World Bank warns Zim

LIVINGSTONE MARUFU / ROBIN PHIRI / SAMANTHA MADE

The World Bank has warned that Zimbabwe must urgently tackle persistent structural weaknesses, fiscal slippages and a rapidly worsening debt position if it is to sustain its recent economic momentum and avoid sliding back into instability.

While applauding Harare for what it called “impressive” progress in stabilising inflation, consolidating the local currency and ending quasi-fiscal operations, the Bretton Woods institution cautioned that the gains remain fragile and could easily unravel without disciplined policy implementation and deeper reforms.

World Bank senior economist Victor Steenbergen said Zimbabwe’s near-term growth prospects remain positive — but clouded by formidable downside risks.

“To sustain a strong economic growth momentum, Zimbabwe will need to maintain its commitment to macroeconomic stability and press on with the Structured Dialogue Platform for arrears clearance and debt resolution,” Steenbergen said. “It is imperative to deepen ongoing reforms and tackle enduring structural constraints. Central to this effort is the effective implementation of the Presidential Ease of Doing Business Initiative.”

He said sustained reforms would reinforce competitiveness, stimulate investment and enable the country to translate growth into tangible improvements in living standards. But he warned that price and exchange-rate stability remain vulnerable.

“Continued efforts are also needed to durably anchor the existing price and exchange rate stability, which will support economic growth and job creation,” he noted.

Steenbergen said medium-term foreign currency inflows are expected to benefit from increasing mining activity and rising steel exports.

However, he cautioned that reserves remain well below international benchmarks.

“Foreign exchange reserves remain below the benchmark of three months’ import cover, with reserves estimated at US$950 million in 2025, covering only 1.1 months of imports. This exposes Zimbabwe to external shocks despite RBZ efforts to accumulate reserves,” he said.

Despite periods of moderate growth, poverty levels remain stubbornly high.

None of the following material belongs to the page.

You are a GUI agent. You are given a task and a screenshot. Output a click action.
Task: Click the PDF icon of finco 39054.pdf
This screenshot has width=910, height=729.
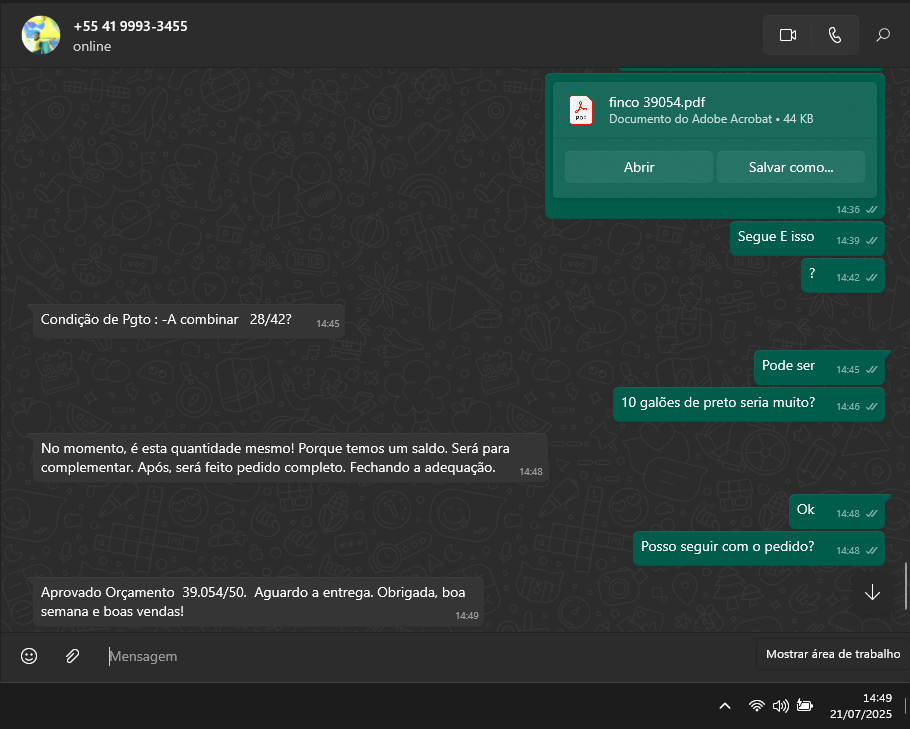(x=581, y=110)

“Extreme poverty peaked in 2020 at 49% of the population… before declining to 42% in 2023 due to economic recovery and a strong agricultural season,” Steenbergen said.
“The international poverty rate… is projected to decrease from 47.6% in 2024 to 45.8% in 2025. But persistent structural challenges — such as dependence on rain-fed agriculture, slow off-farm job creation, and inadequate social protection — continue to constrain poverty reduction.”

The World Bank said Zimbabwe’s public debt has risen sharply to US$23.4 bn, up from US$21.5 billion last year — a burden that continues to choke fiscal space and limit access to concessional financing.

It expects Zimbabwe to run a fiscal deficit of around 0.4% over the medium term, although financing gaps remain acute.

“Renewed inflationary pressures could arise from exchange-rate depreciation or persistent fiscal pressures. Fiscal slippages, external shocks, and climate-related disasters — such as droughts — pose significant threats to stability,” Steenbergen warned.
“Risks may evolve from price stability, exchange rate, wage setting, contingent liabilities, unplanned expenditures from SOEs, a default on domestic debt obligations, quasi-fiscal operations and recurring climate-change-induced natural disasters.”

He said strong monetary and fiscal safeguards were needed to avoid reversing recent stability gains.

The Bank said arrears clearance and debt resolution remain the linchpin of Zimbabwe’s long-term recovery.

“The Structured Dialogue Platform provides an important set of reforms and offers a pathway to address Zimbabwe’s pressing arrears and debt problems,” the institution said.
“Resolute progress across the three reform platforms — economic, governance and land — provides a promising opportunity for the Government of Zimbabwe to end its long-standing external debt arrears.”

The Bank urged authorities to strengthen social protection to cushion vulnerable households from the impact of reforms.

Zimbabwe has requested an IMF Staff-Monitored Programme (SMP), and discussions are ongoing.

“The SMP provides an effective tool for building a credible track record of policy… Nevertheless, the government will have to make difficult decisions on spending cuts and domestic resource mobilisation,” Steenbergen said.
“It will be critical to identify and protect vulnerable households… including through further strengthening of the Zimbabwe Social Registry.”

In a statement delivered by Chief Director Joseph Mverecha, Finance permanent secretary George Guvamatanga said government fully endorsed the World Bank recommendations.

“Macroeconomic stabilisation remains our fundamental objective… We are therefore focused on disciplined and prudent fiscal policy, proactive monetary policy, and predictable, rules-based economic governance,” they said.